Understanding the trial division primality test

If $n$ is not prime, then at least one of the factors of $n$ is at most as large as $\sqrt n$. To see why, let's suppose not. Since $n$ is not prime, $n = ab$ for some $a,b \neq 1$. If both $a$ and $b$ are larger than $\sqrt n$, then $a\cdot b > \sqrt n \cdot \sqrt n = n$. This clearly cannot be!

So you only need to check for factors up to $\sqrt n$.

Note that if $n$ is composite, then $n$ has a non-trivial factor $i$ such that $i \le \sqrt{n}$. Otherwise, any nontrivial factorization $n = ab$ would force $a, b > \sqrt{n}$, so that $n = ab > \sqrt{n}\times \sqrt{n} = n$, a contradiction.

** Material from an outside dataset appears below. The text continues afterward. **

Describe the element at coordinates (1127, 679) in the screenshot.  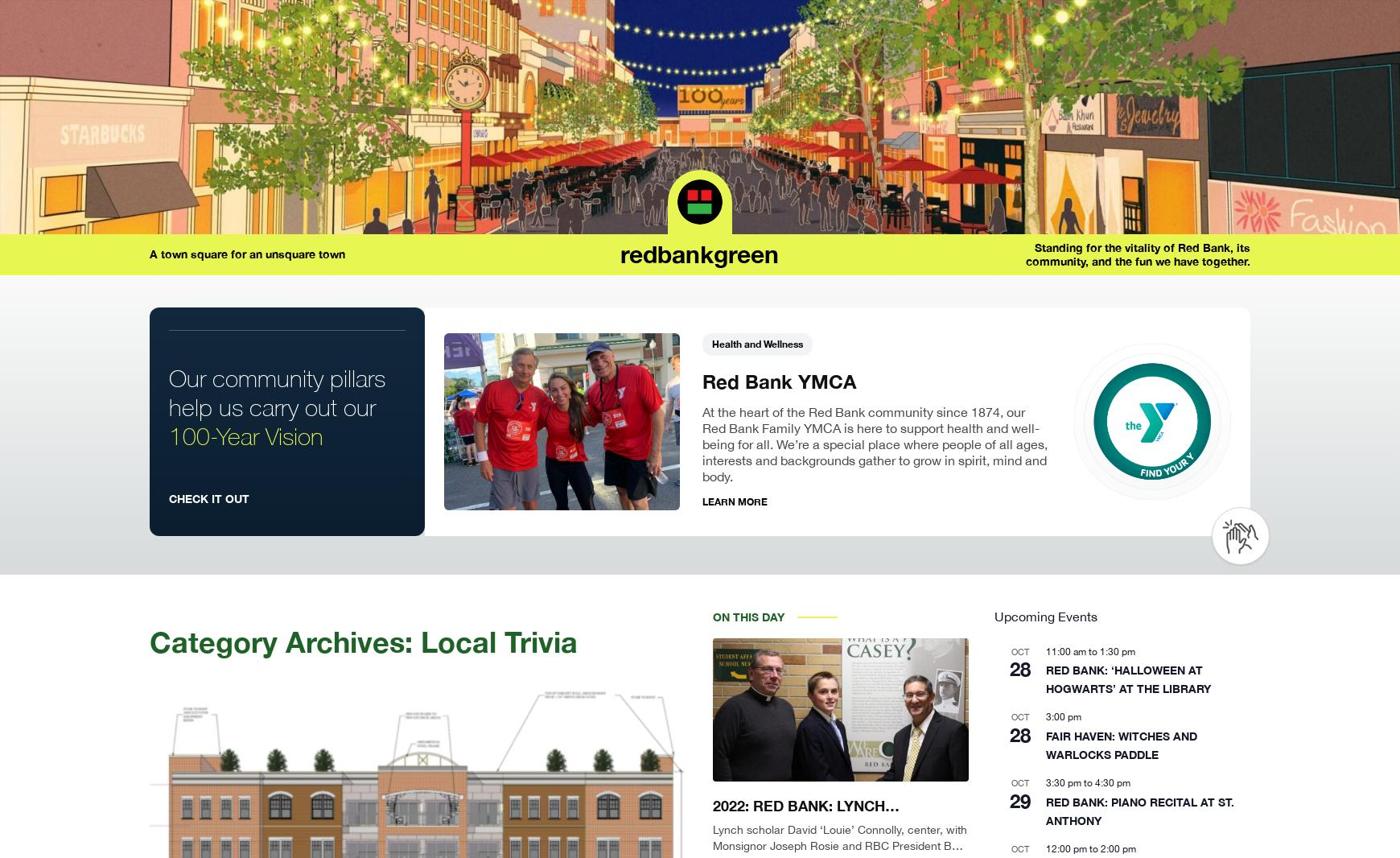
I see `'RED BANK: ‘HALLOWEEN AT HOGWARTS’ AT THE LIBRARY'` at that location.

The trial division test, abstractly formulated, is this: for each number $i$ in some suitable set, check whether $i$ divides $n$. If one such number is found, output "$n$ is composite", else output "$n$ is prime". (Perhaps you need to special-case $n=1$; I'll leave that to the reader).

Clearly no suitable set can contain $1$ or $n$, or we would report all numbers to be composite. No number is divisible by zero, and a number is divisible by $-x$ iff it is divisible by $x$, so we don't need to check numbers less than $1$. Also, if $m > n$ then $m$ does not divide $n$, so the set $\{2..n-1\}$ is definitely good enough: if we check all those numbers (and only those), then we are guaranteed to output the correct answer. It can be large, though, so we would like to thin it out if we can.

How do we guarantee that by using that condition we are actually checking all possible divisors and the rest that we omitted are never going to be divisors?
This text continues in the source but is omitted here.